Seperti semua cerita, perjalanan ini juga memiliki awal mula. Saya memulainya sejak tahun kedua kuliah, kemungkinan besar banyak mahasiswa yang memiliki mimpi sama. Mampu menyelesaikan studi kurang dari masa berlakunya. Apalagi saat itu seorang kakak tingkat yang sudah saya kenal sejak di SMP mampu membuktikan bahwa hal seperti itu nyata. Ia lulus sebelum genap 4 tahun ada di universitas. Pesannya saat itu meyakinkan bahwa saya akan jauh lebih berpeluang mengulangi prestasinya, karena katanya saya lebih rajin dan serius belajar. Saya aminkan saja. Berkat segala masukkan, saya mencatat baik-baik dan mematok sendiri kapan waktu kelulusan saya nantinya.

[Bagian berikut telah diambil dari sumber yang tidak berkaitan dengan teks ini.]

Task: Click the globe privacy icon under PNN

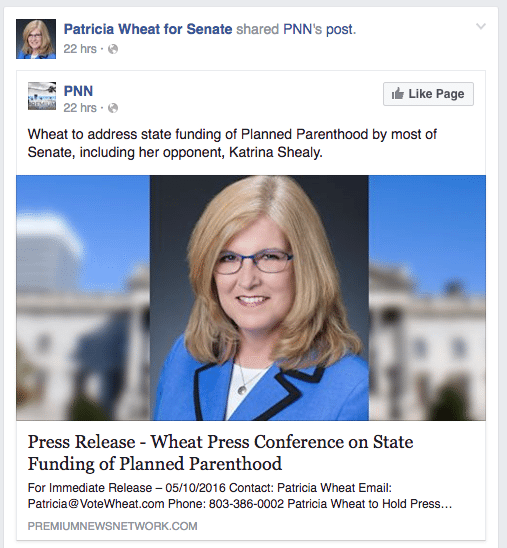Action: click(x=113, y=108)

Nyatanya, kuliah 135 lebih SKS jauh lebih terlihat konkret dibanding 6 sisanya seiring dengan berjalannya waktu. Pikiran untuk menyudahi dengan cepat mulai berganti dengan keyakinan lulus tepat waktu sudah cukup. Tentu saja dengan sedikit terseret-seret mensejajari IPK dengan kategori standar yang paling tidak tak membuat orang tua atau pemerintah meminta uang mereka kembali saking kecewanya.

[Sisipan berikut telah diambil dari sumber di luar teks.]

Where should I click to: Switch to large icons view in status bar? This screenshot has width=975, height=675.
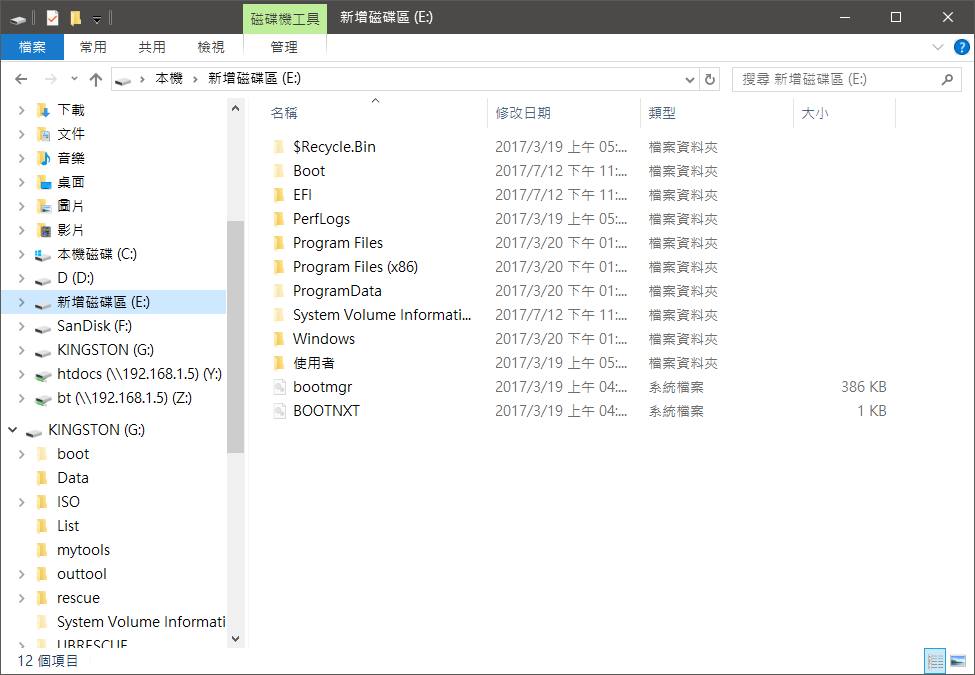click(957, 661)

Pemikiran tenggat waktu lulus ini bodohnya tidak dibarengi dengan menyusun atau menghitung langkah secara matang. Jadi, niatnya ada tapi usahanya nol koma sekian. Mugkin Tuhan di atas sana juga gemas, sampai kemudian di satu periode wisuda ibu saya kebetulan dan sengaja (tapi tak bilang-bilang) mengunjungi putrinya. Saya ingat, percakapan hanya berisi beberapa kalimat selepas saya mendatangi mereka yang hari itu bersuka cita. Kami berdua lewat gedung wisuda yang masih ramai menuju stasiun, karena ibu mau pulang. Ibu melihat seperti apa marak dan meriahnya wisuda, saya menanggapi sekenanya. Kemudian ibu menanyakan sekaligus meyakinkan bahwa sebentar lagi giliran saya, juga gilirannya memandangi putrinya dalam balutan baju hitam kedodoran yang ampun-ampunan jeleknya. Saya tau itu waktunya diam sebab ketiadaan jawaban juga waktu untuk tersadar memang sudah saatnya.

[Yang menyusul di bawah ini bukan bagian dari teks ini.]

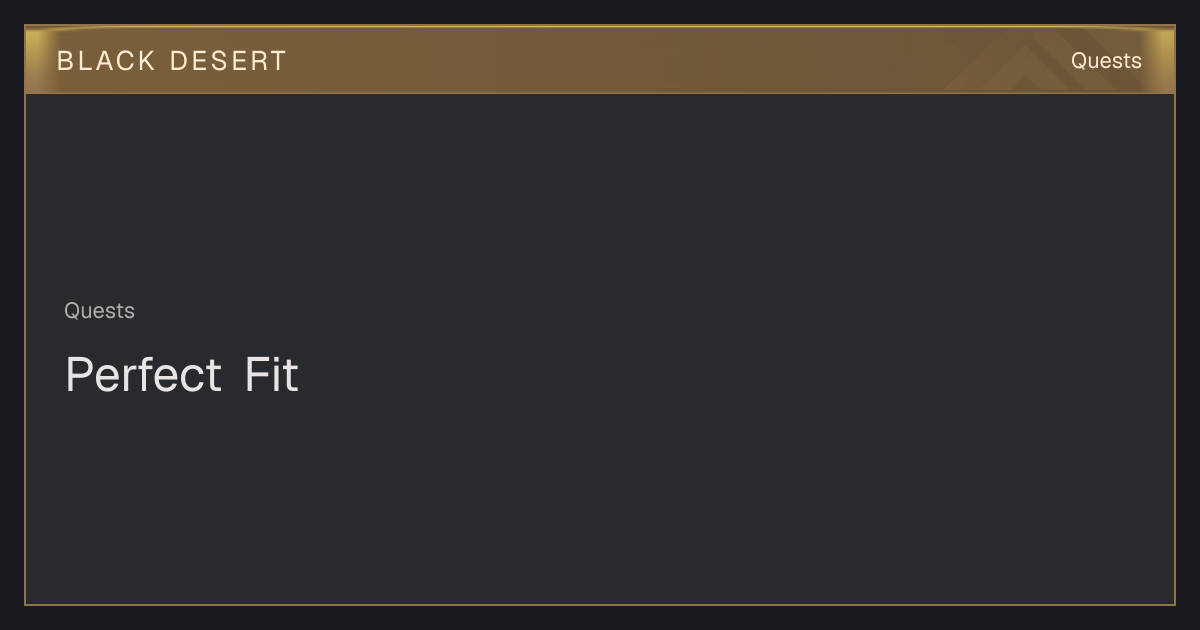
Task: Navigate to the Quests section from the top-right menu
Action: (x=1106, y=61)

Kejadian itu ada di bulan November tahun lalu, tepat setahun umur pertanyaan ibu. Saya tau, di hati kecilnya ibu mengharapkan jawaban yang lebih cepat. Apalagi saya pernah membumbung harapannya akan menyudahi masa kuliah di usia yang memungkinkan saya menjadi lulusan termuda. Beruntungnya, ibu mendorong saya tak terlalu kencang atau terlalu banyak. Sebab, mungkin saya yang akan mudah terjembab. Ibu cukup sabar menanti reaksi dari aksi yang mungkin tak disengajanya waktu itu. Hanya, gaya yang mampu saya hasilkan tak cukup besar melipatgandakan waktu yang terbuang di belakang. Hingga hasil usahanya pun tak terlihat cukup besar. Saya menyesali itu, semoga kamu atau lain waktu saya tidak harus menuliskan hal yang sama.